Sunday Walk - Benfleet Circular (via Canvey Island) [Swimming Walk]

Length: 23.2 km (14.5 mi) [much shorter walk possible, see below]
Ascent/Descent: 40m; Net Walking Time: 4 ¾ hours
Toughness:  3/10                       
                                 
Take the 09.55 Shoeburyness train from Fenchurch Street (09.59 Limehouse, 10.05 West Ham, 10.10 Barking, 10.19 Upminster), arrives Benfleet 10.39.
Return trains are on xx.01 and xx.31.

A flat walk, that starts and finishes with a busy road stretch, features a fair amount of hard surface paths and some A-road noise near the end, and passes – in succession – a golf course, a static caravan park, an ex-landfill site, housing estates, another caravan park, a sewage plant, an LNG terminal, an oil product terminal, an oil refinery, the site of a never-finished oil refinery, another oil terminal and another – larger – landfill site?????? And yet, and yet…
This is one not just for the Industrial Romantic, or for fans of the Pub Rock legends Dr. Feelgood, or for students of the lives of the ex-East End White Working Classes.
Without navigational challenges (as all you do is: walk to the seawall and follow it) you experience an ever-changing scenery of tidal creeks and mud flats, river marshes, salt marshes, flood barriers, sluices and sandbanks, get views of the Benfleet Downs, of Hadleigh Castle & Country Park, the Essex cliffs, Southend with its Pier, the North Sea and the busy river traffic, of ships big and small, boatyards, yacht clubs and marinas, pass sandy beaches and enclosed pools on the foreshore, jetties, extensive seawall murals telling Canvey Island stories and – post lunch – long tranquil stretches past grassy marshes with abundant birdlife.
A walk like no other?  Most certainly.

Shorter Walk:  Canvey Island is linked to Benfleet station by many regular buses, enabling you to start or finish the walk at almost any point along the way (in the first half of the walk), as bus stops are often just a short distance from the walk route.  For a route map of the bus network you should check here: http://www.plusbus.info/benfleet  (under ‘Additional Information’).
The most logical shortcut to  a bus stop, right after the late lunch stop, is described in the directions. It results in a 14.6 km/9.1 mi  walk (rated 1/10).

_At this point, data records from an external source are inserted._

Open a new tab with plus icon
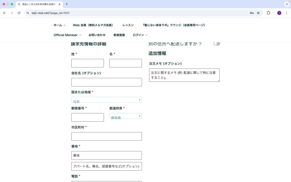The image size is (291, 182). coord(67,4)
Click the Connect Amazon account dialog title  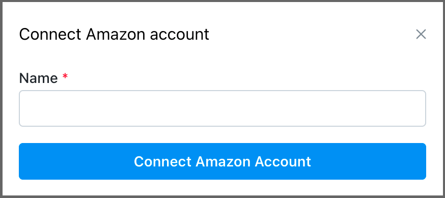(x=114, y=34)
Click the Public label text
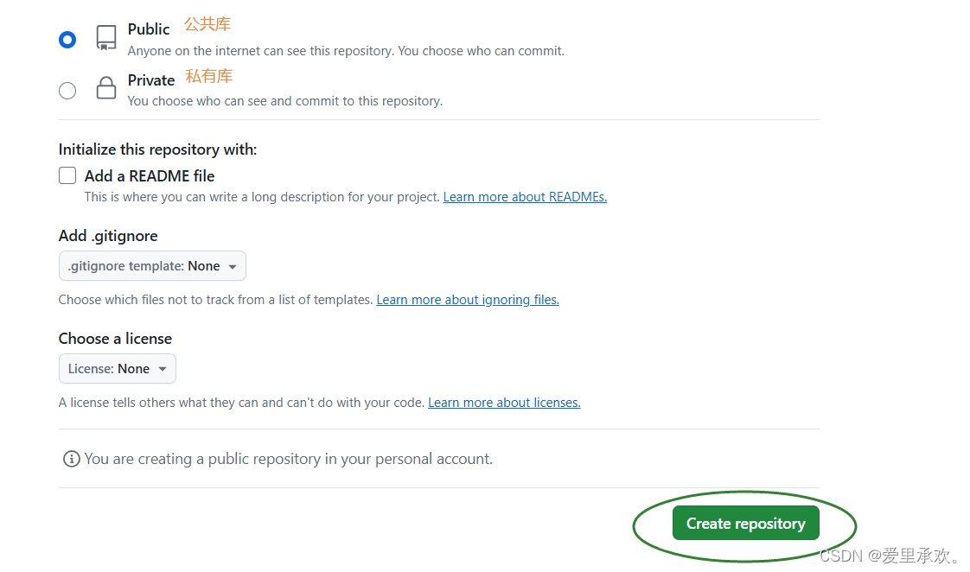This screenshot has height=572, width=970. (149, 29)
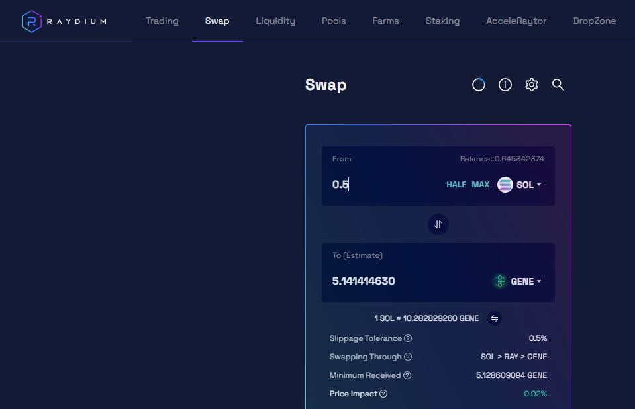Go to the Liquidity tab
The width and height of the screenshot is (635, 409).
click(x=275, y=21)
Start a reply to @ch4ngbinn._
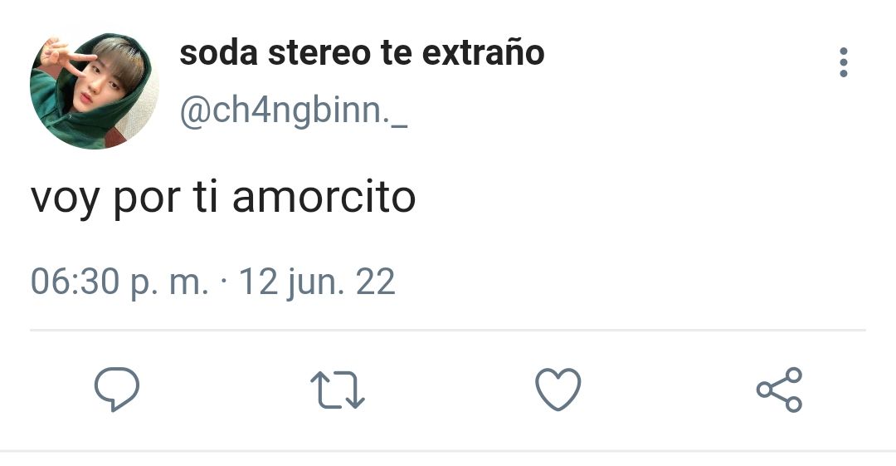The image size is (896, 466). tap(117, 390)
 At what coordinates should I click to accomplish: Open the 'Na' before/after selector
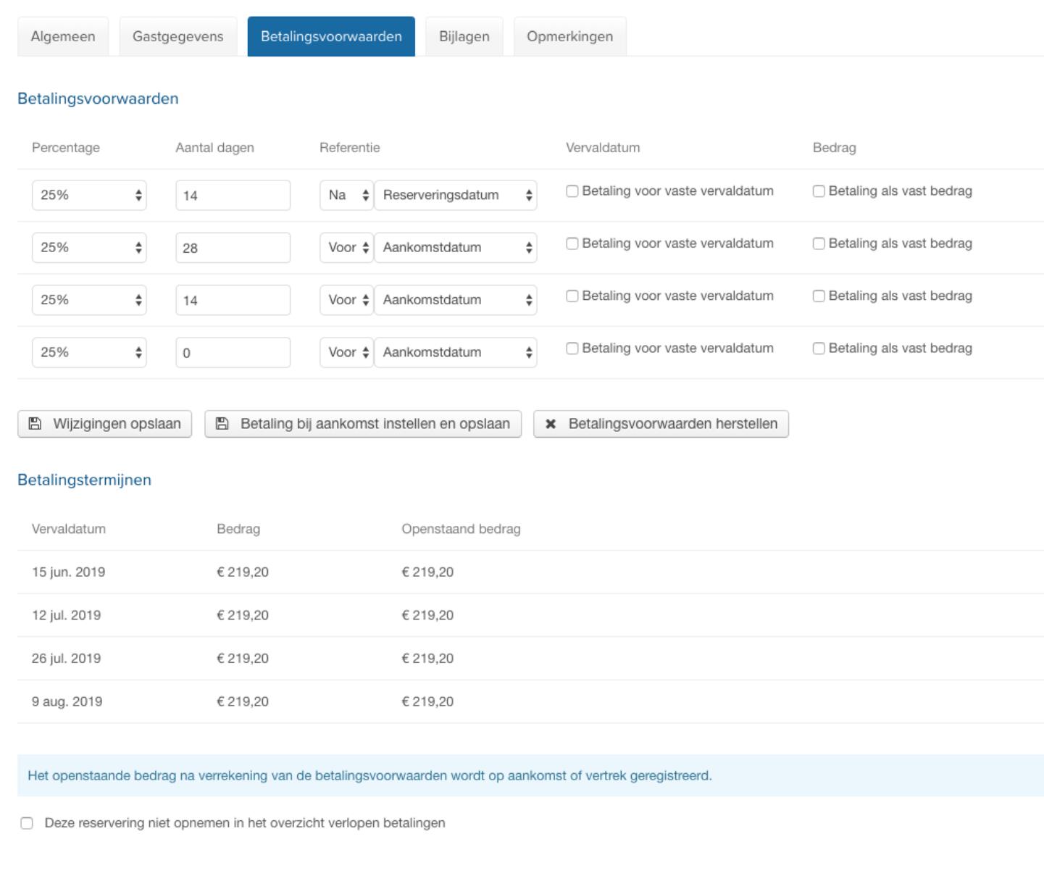tap(346, 196)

Lunch: The Labworth Restaurant and Beach Bistro (9.7 km/6.0 mi), in its modernist building with panoramic views of the Thames estuary; The Lobster Smack (13.2 km/8.2 mi, food all day), recently refurbished, this is the oldest surviving building on Canvey and a classic pub which has so much history it even features in the Dickens novel ‘Great Expectations’. 
Tea: Three pubs and two Sub-continental restaurants on High Street, just past the station (see pdf for details).

For summary, map, height profile, photos, walk directions and gpx/kml files click here.
T=swc.258

1 comment:

Thomas G said...

n=7 in w=largely-sunny weather. The walk started with the tide in, so no mudflats in the morning. On the initial 'inland' leg, away from the Thames, there was hardly any breeze, so it felt quite muggy at times. A good pace was had, the scenery enjoyed and the many murals on the seawall on the Thames side much admired. A busy day for dogwalkers on Canvey, but not so busy for swimmers: no one was seen in the paddling pools or along the beaches. Are Essex folk not hard enough for these temps?
The Labworth Bistro was nearly full, and couldn't have accomodated us anyway, so we strode on to The Lobster Smack for lunch, past the first paraphernalia of the Oil & Gas Industry, with the odd container ship passing by on the left.
Lunch was passable, and certainly quick in delivery and therefore good value for money.
On past the low lying salt marshes, now at low tide, so with plenty of birds in the mudflats and then towards the end with the striking sight of large areas of Red Samphire around some of the ponds in the marshes (so we think anyway).
16.31 train back.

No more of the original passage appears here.